■ THE TASK ■
Copy word for word the lines from the start of the records through the line that contains "Click the C12", both included.

■ SOURCE MATERIAL ■
____________________
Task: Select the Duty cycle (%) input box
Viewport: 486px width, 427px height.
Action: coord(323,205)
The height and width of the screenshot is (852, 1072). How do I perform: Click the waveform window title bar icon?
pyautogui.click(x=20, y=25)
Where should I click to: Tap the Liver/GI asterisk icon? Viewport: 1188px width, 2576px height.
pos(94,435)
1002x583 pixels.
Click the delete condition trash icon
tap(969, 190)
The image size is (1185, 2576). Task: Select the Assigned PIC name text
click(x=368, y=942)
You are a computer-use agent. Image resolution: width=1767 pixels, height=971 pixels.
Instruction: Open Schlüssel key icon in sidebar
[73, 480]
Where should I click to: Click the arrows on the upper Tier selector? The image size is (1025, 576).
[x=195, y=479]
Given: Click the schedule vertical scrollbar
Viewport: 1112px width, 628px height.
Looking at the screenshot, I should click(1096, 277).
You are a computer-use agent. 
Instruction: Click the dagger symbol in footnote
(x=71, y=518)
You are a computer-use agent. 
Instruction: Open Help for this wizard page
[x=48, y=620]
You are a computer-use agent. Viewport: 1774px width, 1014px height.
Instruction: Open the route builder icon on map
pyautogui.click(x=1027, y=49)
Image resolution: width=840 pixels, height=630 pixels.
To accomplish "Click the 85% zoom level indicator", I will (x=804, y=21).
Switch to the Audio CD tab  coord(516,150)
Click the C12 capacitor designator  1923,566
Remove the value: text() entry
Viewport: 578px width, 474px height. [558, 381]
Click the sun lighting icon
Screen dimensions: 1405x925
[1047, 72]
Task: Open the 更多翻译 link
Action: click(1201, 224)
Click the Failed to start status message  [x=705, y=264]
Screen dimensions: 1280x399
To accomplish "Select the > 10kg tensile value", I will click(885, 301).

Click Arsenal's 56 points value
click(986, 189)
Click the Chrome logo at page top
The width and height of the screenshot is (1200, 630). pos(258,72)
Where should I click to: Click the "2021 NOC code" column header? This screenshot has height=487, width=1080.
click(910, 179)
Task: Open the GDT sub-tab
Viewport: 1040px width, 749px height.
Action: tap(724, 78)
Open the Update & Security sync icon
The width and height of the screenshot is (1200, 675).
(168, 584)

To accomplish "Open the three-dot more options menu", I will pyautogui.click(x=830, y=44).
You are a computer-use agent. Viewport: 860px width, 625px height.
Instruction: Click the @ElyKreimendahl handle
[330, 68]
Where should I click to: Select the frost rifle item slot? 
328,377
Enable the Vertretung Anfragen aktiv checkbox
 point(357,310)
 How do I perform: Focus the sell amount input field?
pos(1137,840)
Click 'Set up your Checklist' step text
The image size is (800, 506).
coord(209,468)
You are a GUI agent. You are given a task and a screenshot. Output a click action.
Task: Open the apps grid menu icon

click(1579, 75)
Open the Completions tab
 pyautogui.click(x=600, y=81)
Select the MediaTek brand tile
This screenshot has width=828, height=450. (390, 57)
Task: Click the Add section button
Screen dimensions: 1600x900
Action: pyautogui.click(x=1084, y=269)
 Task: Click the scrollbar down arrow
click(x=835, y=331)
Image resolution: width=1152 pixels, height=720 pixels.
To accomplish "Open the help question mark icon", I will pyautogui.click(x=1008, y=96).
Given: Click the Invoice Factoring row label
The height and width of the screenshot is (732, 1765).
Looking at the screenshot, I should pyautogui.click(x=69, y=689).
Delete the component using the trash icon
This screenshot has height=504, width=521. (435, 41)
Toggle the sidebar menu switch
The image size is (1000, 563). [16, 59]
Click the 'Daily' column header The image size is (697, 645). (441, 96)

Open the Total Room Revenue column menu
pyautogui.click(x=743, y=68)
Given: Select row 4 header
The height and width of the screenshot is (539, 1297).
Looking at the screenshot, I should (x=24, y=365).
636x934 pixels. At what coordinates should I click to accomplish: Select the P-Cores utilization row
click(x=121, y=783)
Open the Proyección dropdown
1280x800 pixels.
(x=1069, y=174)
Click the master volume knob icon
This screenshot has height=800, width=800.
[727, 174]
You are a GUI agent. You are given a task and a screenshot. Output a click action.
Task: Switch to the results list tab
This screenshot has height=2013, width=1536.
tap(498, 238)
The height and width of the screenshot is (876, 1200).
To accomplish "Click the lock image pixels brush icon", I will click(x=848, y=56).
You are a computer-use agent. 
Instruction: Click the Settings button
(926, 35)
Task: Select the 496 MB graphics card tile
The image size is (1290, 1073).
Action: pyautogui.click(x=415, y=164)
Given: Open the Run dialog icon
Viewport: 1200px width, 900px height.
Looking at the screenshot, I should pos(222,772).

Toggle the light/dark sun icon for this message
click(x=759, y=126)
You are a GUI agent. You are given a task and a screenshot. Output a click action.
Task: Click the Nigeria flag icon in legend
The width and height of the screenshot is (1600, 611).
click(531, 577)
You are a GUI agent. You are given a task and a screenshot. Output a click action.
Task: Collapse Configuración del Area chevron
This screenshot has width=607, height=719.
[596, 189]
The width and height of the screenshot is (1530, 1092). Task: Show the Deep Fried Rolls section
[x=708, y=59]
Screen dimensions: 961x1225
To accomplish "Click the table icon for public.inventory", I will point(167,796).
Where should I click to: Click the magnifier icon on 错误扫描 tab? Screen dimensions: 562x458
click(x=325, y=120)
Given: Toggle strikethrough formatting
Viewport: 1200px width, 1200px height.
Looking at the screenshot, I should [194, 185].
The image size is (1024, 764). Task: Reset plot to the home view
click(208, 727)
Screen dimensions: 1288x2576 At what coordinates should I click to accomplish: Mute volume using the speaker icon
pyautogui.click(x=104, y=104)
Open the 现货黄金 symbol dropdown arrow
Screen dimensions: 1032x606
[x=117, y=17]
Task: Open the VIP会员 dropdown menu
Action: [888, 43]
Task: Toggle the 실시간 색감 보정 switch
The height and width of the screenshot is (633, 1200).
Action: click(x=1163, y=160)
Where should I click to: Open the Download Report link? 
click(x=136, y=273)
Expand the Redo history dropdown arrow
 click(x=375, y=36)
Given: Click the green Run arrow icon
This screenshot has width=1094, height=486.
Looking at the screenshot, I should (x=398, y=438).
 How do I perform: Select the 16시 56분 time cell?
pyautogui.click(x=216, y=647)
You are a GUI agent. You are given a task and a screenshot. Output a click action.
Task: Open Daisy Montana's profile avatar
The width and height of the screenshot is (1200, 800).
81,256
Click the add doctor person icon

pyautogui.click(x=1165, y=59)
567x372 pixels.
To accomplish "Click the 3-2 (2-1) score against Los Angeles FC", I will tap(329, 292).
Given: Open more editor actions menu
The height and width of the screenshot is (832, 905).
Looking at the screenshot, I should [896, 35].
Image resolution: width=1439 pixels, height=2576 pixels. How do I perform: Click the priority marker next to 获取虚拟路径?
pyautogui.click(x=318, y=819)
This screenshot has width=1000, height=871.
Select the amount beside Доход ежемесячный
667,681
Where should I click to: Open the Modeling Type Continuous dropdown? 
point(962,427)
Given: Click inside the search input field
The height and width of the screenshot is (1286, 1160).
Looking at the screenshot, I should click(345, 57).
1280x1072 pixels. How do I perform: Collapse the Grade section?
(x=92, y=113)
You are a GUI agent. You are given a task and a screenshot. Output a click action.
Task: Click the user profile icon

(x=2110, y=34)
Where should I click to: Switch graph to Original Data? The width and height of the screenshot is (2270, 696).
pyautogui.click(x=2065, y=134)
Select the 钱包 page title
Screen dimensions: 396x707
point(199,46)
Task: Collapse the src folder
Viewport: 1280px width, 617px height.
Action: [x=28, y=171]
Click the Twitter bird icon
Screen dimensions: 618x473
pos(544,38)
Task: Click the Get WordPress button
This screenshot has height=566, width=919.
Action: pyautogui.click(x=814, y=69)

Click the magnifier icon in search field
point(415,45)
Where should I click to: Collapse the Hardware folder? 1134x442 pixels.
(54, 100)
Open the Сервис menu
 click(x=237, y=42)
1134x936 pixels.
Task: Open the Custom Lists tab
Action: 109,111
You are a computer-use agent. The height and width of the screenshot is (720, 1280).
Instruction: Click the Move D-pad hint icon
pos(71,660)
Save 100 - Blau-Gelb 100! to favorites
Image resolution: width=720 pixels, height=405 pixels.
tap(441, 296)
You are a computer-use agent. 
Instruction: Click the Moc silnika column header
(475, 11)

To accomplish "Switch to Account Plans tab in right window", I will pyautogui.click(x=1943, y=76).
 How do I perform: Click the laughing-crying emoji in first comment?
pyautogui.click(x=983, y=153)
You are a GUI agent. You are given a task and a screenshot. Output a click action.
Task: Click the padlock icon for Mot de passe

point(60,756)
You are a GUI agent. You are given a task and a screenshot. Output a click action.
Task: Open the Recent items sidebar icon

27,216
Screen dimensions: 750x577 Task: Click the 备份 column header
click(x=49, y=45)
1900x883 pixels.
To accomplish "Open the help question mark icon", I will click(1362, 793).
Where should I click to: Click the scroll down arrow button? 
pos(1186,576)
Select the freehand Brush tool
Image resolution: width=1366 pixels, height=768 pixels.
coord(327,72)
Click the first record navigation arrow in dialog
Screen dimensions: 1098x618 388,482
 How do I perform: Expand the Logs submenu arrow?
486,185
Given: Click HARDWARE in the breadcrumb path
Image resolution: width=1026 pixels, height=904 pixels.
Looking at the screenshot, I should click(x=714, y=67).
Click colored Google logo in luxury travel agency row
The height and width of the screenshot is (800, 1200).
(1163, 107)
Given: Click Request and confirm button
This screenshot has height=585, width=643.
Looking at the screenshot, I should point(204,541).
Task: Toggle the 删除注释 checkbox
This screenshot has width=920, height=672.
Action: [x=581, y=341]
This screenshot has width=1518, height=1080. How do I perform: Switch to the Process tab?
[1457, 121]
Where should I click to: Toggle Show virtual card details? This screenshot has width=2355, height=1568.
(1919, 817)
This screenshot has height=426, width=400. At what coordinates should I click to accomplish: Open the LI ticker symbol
____________________
■ RESULT BELOW ■
Task: Select the Duty cycle (%) input box
Viewport: 486px width, 427px height.
Action: coord(323,205)
The height and width of the screenshot is (852, 1072). How do I perform: Click the waveform window title bar icon?
pyautogui.click(x=20, y=25)
Where should I click to: Tap the Liver/GI asterisk icon? Viewport: 1188px width, 2576px height.
pos(94,435)
1002x583 pixels.
Click the delete condition trash icon
tap(969, 190)
The image size is (1185, 2576). Task: Select the Assigned PIC name text
click(x=368, y=942)
You are a computer-use agent. Image resolution: width=1767 pixels, height=971 pixels.
Instruction: Open Schlüssel key icon in sidebar
[73, 480]
Where should I click to: Click the arrows on the upper Tier selector? The image size is (1025, 576).
[x=195, y=479]
Given: Click the schedule vertical scrollbar
Viewport: 1112px width, 628px height.
Looking at the screenshot, I should click(1096, 277).
You are a computer-use agent. 
Instruction: Click the dagger symbol in footnote
(x=71, y=518)
You are a computer-use agent. 
Instruction: Open Help for this wizard page
[x=48, y=620]
You are a computer-use agent. Viewport: 1774px width, 1014px height.
Instruction: Open the route builder icon on map
pyautogui.click(x=1027, y=49)
Image resolution: width=840 pixels, height=630 pixels.
To accomplish "Click the 85% zoom level indicator", I will (x=804, y=21).
Switch to the Audio CD tab  coord(516,150)
Click the C12 capacitor designator  1923,566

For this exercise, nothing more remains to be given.